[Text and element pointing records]
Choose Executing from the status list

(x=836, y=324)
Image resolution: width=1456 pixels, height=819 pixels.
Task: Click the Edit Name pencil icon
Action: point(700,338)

...

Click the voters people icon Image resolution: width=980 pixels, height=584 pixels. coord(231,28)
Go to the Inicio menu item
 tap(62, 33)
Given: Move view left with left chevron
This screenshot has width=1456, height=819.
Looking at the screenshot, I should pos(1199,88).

...

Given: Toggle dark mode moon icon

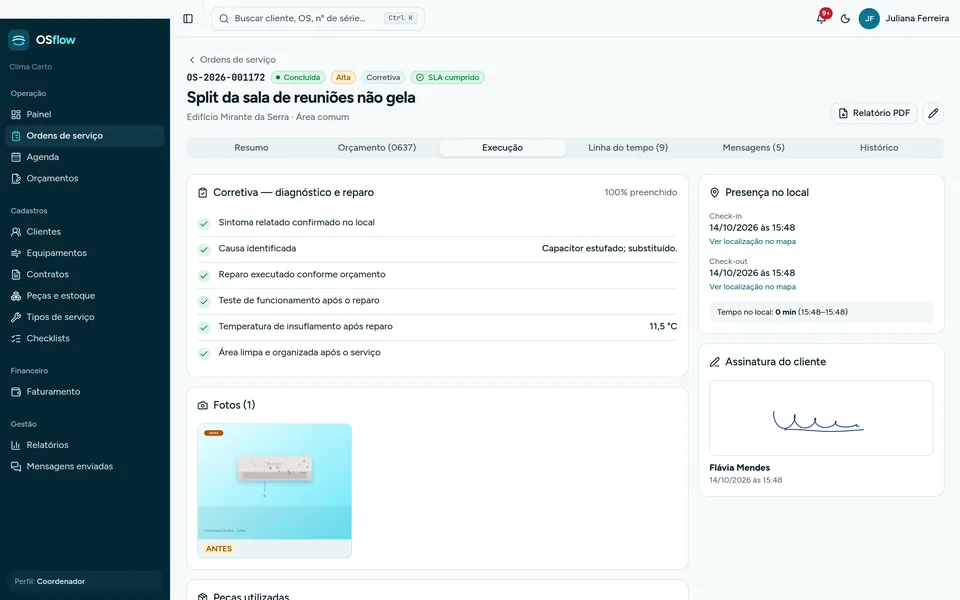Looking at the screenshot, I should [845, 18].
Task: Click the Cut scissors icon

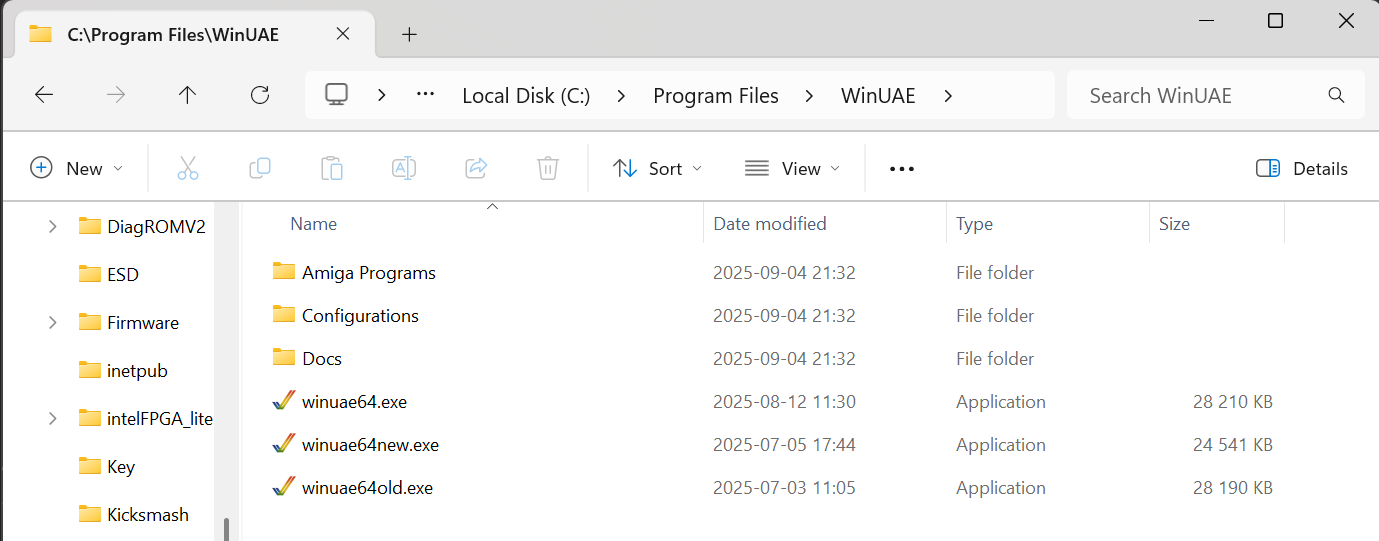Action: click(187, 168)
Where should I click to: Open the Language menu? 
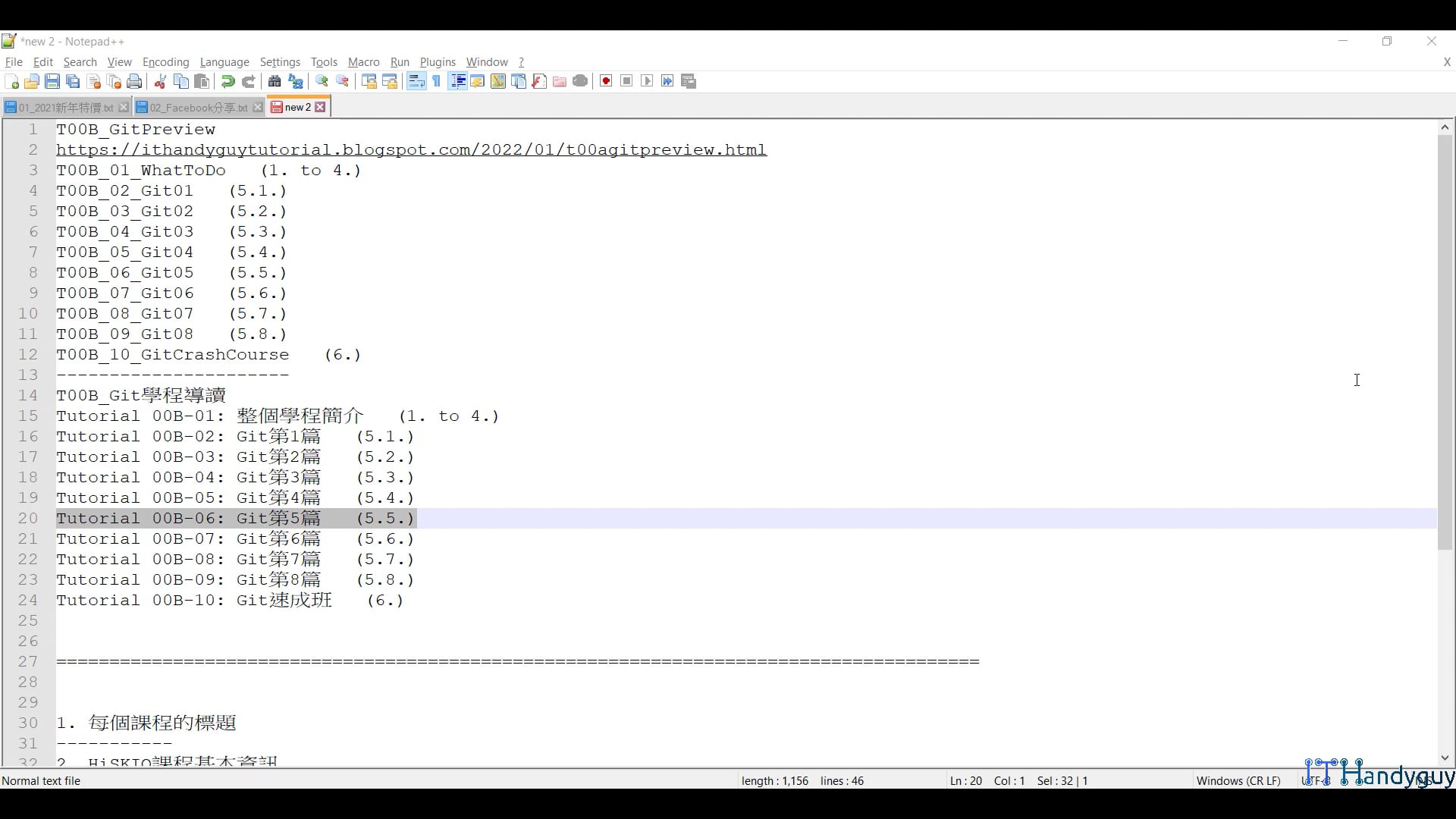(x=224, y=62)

* Task prompt
Copy out every line of the listing above that contains the word "width". Case counts.

* Result of the exercise
Image resolution: width=1456 pixels, height=819 pixels.
Click the voters people icon Image resolution: width=980 pixels, height=584 pixels. coord(231,28)
This screenshot has width=1456, height=819.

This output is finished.